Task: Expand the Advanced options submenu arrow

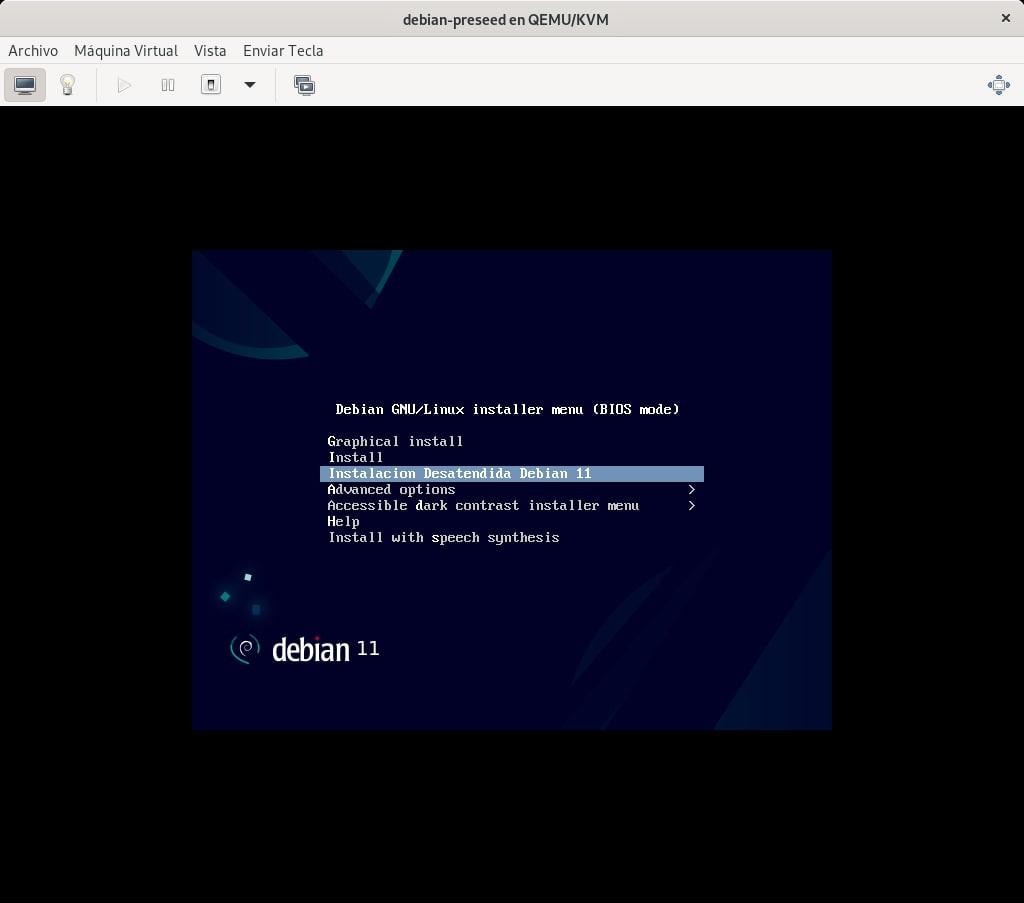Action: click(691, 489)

++++

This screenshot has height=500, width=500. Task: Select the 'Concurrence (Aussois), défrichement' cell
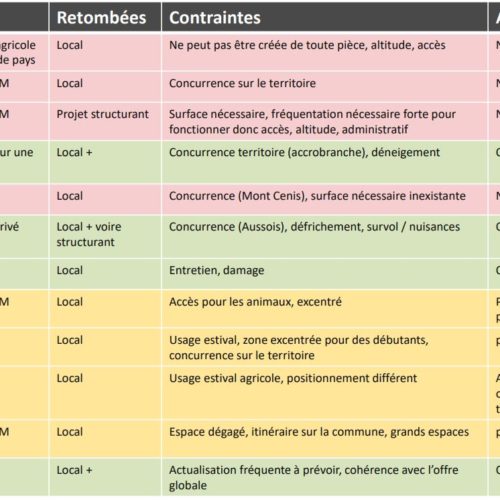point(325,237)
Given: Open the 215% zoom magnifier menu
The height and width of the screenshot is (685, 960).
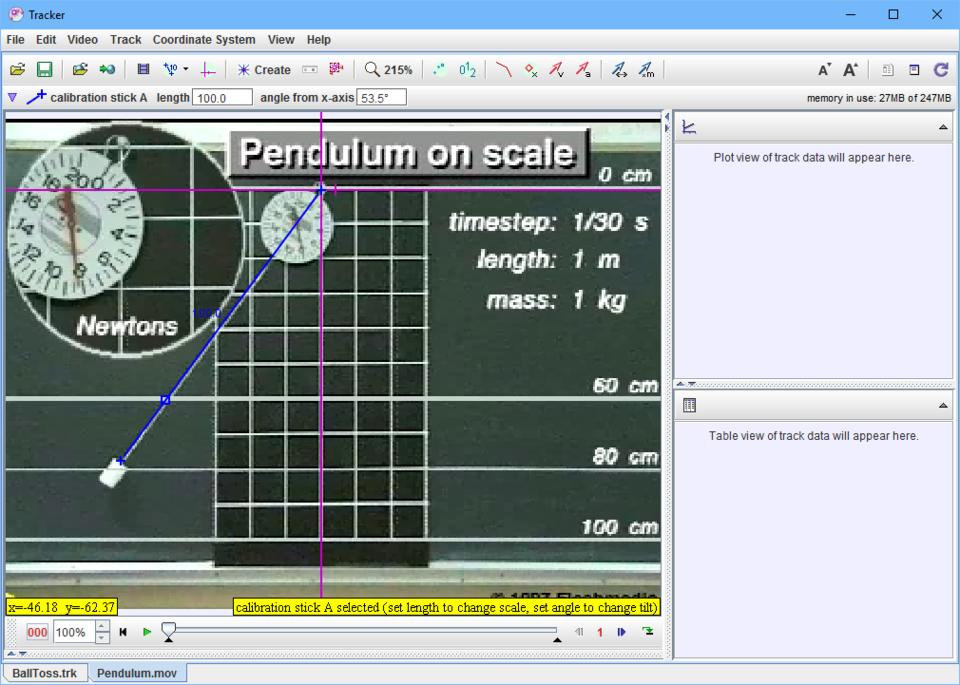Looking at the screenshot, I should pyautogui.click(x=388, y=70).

++++

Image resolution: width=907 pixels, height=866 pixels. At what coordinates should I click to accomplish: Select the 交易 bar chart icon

++++

■ TASK REQUIREMENTS
Between and including the line with "This screenshot has" and the line with "Given: Open the 215% zoom magnifier menu", repeat every line exactly as it appears above, with pictures left out.

■ ANSWER BELOW
This screenshot has height=500, width=500. Task: Select the 'Concurrence (Aussois), défrichement' cell
point(325,237)
Given: Open the 215% zoom magnifier menu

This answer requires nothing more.